URUTAU - Karuk Pàtywà (Boa tarde a todos), ‘He rer Urutau tate’harihe (Meu nome Urutau, sou do povo Guajajara), Purumu’e ma’eihe (Sou professor de línguas e cultura Tupi-Guarani na Universidade Aldeia Marakanã), Tutxau tekohaw Maracanã pe (Liderança da Aldeia Maracanã).
A aldeia Maracanã hoje é uma referência nacional e internacional de luta. De resistência indígena em grandes centros urbanos.
Algo que sempre conversei com outros parentes e sempre foi uma lacuna: a questão da presença indígena no Estado do Rio de Janeiro. Pela própria literatura indígena a partir do século XVIII, deu-se como extinto aqui na região do Rio de Janeiro, no Sudeste em geral. Mas eis que esses parentes teimaram em retornar e recontar essa história: como é essa história do último Tupinambá? Eu sempre ouvi essa história e fiquei muito irritado.
Tem um documentário da UERJ, do Pró-Indio, diz que foi exterminado ao longo desses 521 anos, mais de 300 etnias entre São Paulo e Espírito Santo. Uma pesquisa que mostra o tamanho dessa devastação. O que nesse sentido, torna a presença, a existência (a “rexistência”) da Aldeia Maracanã é um registro desse holocausto brasileiro, uma prova aguerrida.
Existe um mito em torno do “índio original”, aquele de 1500, de biótipo amazonense, que não fala a língua, não se comunica. Mas esse indígena, a história explica por A mais B, tende a não existir mais. Caso contrário, não estaríamos crescendo tanto. E a Aldeia Maracanã é essa forma de recontar, de reafirmação, de ressurgimento dos povos. Hoje, através da Aldeia Maracanã, nós conseguimos ver o crescimento do povo Puri (originário aqui do Rio de Janeiro), bem como Tupinambá.

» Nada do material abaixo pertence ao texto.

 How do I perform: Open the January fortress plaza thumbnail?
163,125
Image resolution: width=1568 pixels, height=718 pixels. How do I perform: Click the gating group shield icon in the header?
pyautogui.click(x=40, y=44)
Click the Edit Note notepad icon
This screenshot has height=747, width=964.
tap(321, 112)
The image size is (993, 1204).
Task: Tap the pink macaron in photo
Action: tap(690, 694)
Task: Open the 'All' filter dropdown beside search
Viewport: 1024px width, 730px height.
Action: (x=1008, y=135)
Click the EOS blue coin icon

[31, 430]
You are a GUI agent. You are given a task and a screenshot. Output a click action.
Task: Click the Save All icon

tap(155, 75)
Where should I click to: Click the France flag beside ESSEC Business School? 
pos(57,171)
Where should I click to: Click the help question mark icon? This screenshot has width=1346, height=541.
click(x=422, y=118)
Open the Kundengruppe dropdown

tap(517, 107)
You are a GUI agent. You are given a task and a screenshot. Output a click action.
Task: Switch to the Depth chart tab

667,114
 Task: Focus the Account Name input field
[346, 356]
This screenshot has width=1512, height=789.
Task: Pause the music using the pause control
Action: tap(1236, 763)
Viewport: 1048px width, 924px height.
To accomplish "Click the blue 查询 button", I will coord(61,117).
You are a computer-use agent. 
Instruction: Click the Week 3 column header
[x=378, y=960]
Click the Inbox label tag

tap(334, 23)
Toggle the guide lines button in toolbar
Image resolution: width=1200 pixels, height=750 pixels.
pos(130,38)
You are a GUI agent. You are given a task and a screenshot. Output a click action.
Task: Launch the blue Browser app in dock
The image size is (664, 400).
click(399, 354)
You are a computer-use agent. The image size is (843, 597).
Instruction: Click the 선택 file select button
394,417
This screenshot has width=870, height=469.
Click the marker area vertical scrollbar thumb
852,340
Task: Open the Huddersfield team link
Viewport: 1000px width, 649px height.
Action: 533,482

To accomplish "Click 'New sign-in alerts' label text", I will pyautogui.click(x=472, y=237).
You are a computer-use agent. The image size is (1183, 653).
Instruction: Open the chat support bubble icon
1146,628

Onde já se ouviu falar de Goytacaz? Dados como extintos. Mas não se fala da diáspora Goytacaz. Os que não morreram, fugiram, sobreviveram na mistura: tornaram-se os lavradores da região de Campos, do Rio Pombas, Paraíba do Sul. Ficaram invisibilizados, e até a literatura tem a sua função, de invisibilizar. São povos que estão aí, encobertos pela miscigenação, vivos e sem contar a sua história.
Quando surge a Aldeia Maracanã, começa um resgate dessa função. Apanhamos muito. A sociedade nacional nos condena: como assim índio urbano? No meio do Rio de Janeiro? Isso não pode, é como se soasse a eles um erro do seu processo de civilização, é inconcebível.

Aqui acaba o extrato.